PROBLEM TO SOLVE:
Below are the entries; output exactly the lines from the one containing "The height and width of the screenshot is (941, 1288)." through the final line, inclusive.

--- ENTRIES SUPPLIED Enclosed Below ---

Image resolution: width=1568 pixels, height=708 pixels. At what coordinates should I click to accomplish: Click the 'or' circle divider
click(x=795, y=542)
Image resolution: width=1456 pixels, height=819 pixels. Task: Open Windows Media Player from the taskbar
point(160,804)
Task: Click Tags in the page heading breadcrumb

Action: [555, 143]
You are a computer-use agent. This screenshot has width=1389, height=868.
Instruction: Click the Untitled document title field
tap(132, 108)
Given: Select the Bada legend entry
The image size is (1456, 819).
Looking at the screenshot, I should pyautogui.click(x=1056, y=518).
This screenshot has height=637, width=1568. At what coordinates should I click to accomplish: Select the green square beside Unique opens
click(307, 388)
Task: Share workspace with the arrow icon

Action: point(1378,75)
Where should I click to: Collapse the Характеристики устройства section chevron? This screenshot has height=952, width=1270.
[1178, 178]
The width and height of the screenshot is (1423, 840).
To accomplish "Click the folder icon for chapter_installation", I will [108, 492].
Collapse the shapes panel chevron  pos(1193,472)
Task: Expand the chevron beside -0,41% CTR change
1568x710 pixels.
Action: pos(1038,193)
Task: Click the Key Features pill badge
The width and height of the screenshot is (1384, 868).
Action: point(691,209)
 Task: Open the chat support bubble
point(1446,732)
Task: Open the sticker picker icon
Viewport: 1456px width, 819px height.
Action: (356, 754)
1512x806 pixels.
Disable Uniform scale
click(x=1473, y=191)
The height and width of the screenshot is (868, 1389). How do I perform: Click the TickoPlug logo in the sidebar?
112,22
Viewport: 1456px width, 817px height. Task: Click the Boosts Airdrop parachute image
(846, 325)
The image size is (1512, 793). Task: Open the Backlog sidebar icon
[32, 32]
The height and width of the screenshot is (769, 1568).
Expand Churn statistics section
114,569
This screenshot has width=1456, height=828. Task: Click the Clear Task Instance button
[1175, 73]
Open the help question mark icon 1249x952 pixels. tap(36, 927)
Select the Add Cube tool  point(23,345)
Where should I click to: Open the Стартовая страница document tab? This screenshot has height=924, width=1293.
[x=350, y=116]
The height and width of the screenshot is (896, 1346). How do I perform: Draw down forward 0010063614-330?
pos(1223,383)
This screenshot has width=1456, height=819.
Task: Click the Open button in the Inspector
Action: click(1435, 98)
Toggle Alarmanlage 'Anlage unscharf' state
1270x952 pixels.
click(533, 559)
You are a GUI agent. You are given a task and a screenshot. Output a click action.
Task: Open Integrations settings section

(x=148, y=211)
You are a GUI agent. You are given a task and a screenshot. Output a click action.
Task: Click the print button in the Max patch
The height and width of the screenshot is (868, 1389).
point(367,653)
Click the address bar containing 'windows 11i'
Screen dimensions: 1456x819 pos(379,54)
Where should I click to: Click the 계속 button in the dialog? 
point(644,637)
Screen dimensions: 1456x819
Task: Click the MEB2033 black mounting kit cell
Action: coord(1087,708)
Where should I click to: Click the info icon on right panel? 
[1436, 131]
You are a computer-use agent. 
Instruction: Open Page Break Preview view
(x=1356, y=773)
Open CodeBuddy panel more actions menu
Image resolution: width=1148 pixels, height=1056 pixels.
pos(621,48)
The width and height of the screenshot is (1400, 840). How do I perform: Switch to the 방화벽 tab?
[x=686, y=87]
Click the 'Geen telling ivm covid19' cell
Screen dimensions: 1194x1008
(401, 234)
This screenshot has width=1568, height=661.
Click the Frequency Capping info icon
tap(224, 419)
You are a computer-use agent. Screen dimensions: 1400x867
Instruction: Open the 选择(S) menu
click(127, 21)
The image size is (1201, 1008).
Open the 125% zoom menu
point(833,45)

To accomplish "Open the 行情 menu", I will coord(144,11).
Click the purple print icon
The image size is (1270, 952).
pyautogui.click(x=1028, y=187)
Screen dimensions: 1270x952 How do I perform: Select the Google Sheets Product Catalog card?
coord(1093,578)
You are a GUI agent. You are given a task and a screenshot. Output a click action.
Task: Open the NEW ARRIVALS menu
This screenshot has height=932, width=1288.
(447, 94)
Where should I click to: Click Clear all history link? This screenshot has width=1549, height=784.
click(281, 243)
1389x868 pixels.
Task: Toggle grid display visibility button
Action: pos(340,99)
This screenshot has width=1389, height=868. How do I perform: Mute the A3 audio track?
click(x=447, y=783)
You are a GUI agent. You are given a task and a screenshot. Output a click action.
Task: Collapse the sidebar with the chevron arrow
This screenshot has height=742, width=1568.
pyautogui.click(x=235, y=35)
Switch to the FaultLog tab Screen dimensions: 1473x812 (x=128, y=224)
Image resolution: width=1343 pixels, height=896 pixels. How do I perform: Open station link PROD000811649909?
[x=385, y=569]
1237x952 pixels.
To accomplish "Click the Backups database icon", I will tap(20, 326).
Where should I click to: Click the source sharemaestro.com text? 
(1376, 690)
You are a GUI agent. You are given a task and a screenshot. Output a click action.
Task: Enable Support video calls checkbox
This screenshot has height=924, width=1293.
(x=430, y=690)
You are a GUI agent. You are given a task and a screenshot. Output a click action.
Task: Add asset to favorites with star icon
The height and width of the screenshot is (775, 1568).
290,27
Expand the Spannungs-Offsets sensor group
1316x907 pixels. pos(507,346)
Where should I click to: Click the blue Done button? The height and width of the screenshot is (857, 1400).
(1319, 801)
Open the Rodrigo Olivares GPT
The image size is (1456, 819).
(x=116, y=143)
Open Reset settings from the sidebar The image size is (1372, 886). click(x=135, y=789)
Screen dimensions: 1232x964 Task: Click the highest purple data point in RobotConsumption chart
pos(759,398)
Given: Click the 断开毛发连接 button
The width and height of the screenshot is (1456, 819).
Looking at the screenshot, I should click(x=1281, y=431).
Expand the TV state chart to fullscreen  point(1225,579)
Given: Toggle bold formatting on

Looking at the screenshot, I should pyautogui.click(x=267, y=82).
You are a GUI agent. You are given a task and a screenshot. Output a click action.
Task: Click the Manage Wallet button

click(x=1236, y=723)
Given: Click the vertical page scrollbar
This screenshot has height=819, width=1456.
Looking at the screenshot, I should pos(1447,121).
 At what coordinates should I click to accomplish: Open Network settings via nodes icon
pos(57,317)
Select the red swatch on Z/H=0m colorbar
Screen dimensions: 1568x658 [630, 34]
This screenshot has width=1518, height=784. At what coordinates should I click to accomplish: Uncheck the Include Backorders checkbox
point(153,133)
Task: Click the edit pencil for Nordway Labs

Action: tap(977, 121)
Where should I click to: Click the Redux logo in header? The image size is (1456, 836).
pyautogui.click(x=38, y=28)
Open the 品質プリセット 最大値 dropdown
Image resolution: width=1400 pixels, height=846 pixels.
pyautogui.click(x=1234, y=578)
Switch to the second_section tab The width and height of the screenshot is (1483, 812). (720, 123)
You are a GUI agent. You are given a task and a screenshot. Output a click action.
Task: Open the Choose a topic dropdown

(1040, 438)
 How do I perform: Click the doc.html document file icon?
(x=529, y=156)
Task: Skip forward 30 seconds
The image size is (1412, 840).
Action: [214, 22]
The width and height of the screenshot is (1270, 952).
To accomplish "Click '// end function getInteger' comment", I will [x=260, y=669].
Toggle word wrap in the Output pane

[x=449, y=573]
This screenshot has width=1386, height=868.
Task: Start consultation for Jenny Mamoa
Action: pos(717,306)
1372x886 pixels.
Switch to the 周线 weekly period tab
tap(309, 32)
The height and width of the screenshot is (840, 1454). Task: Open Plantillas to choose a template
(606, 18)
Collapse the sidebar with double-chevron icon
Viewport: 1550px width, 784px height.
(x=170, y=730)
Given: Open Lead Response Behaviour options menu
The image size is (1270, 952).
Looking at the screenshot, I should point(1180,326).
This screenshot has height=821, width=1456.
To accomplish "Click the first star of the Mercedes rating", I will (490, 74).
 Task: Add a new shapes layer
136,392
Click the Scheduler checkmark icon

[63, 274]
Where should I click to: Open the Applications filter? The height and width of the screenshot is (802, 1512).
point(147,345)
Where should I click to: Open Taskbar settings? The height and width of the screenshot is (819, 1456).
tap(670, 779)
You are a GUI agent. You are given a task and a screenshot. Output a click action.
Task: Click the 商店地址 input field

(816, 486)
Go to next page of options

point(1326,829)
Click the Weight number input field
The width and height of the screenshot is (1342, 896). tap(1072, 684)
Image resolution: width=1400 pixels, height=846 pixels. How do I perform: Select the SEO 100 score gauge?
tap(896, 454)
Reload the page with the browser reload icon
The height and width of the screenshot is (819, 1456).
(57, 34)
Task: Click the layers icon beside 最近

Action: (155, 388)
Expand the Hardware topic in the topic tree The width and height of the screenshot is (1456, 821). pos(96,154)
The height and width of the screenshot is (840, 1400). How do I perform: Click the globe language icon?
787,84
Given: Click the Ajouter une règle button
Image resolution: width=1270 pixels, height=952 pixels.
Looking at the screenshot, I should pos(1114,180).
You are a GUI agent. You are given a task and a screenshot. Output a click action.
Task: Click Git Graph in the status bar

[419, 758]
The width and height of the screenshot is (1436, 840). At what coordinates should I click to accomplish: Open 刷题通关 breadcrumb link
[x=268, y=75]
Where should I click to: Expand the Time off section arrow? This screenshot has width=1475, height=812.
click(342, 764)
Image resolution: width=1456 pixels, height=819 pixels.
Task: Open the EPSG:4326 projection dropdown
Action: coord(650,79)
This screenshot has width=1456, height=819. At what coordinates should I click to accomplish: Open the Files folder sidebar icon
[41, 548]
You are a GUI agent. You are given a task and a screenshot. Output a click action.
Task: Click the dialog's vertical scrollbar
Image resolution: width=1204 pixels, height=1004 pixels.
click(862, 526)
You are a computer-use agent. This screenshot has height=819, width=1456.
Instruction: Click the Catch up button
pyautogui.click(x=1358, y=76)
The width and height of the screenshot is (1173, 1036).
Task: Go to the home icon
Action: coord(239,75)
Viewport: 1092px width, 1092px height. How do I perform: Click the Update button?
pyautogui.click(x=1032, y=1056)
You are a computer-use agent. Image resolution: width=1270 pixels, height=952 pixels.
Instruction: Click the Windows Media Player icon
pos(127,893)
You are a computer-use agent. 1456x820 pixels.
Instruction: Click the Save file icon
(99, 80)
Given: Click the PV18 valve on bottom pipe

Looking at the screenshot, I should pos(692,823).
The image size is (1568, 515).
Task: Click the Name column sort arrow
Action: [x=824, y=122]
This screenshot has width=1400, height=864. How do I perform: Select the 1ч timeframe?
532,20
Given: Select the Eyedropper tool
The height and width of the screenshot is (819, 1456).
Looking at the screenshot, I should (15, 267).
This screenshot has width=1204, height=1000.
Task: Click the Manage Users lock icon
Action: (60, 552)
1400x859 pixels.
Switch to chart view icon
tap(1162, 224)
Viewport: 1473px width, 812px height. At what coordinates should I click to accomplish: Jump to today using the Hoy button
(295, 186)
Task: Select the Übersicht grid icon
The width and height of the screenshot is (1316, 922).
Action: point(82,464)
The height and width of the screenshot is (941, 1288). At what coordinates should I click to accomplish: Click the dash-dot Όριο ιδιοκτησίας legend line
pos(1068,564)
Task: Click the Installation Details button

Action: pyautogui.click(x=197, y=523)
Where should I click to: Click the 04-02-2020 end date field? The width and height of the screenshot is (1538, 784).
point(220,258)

--- End of Enclosed ENTRIES SUPPLIED ---

OUTPUT FOR THIS EXERCISE:
The height and width of the screenshot is (941, 1288). At what coordinates should I click to accomplish: Click the dash-dot Όριο ιδιοκτησίας legend line
pos(1068,564)
Task: Click the Installation Details button

Action: pyautogui.click(x=197, y=523)
Where should I click to: Click the 04-02-2020 end date field? The width and height of the screenshot is (1538, 784).
point(220,258)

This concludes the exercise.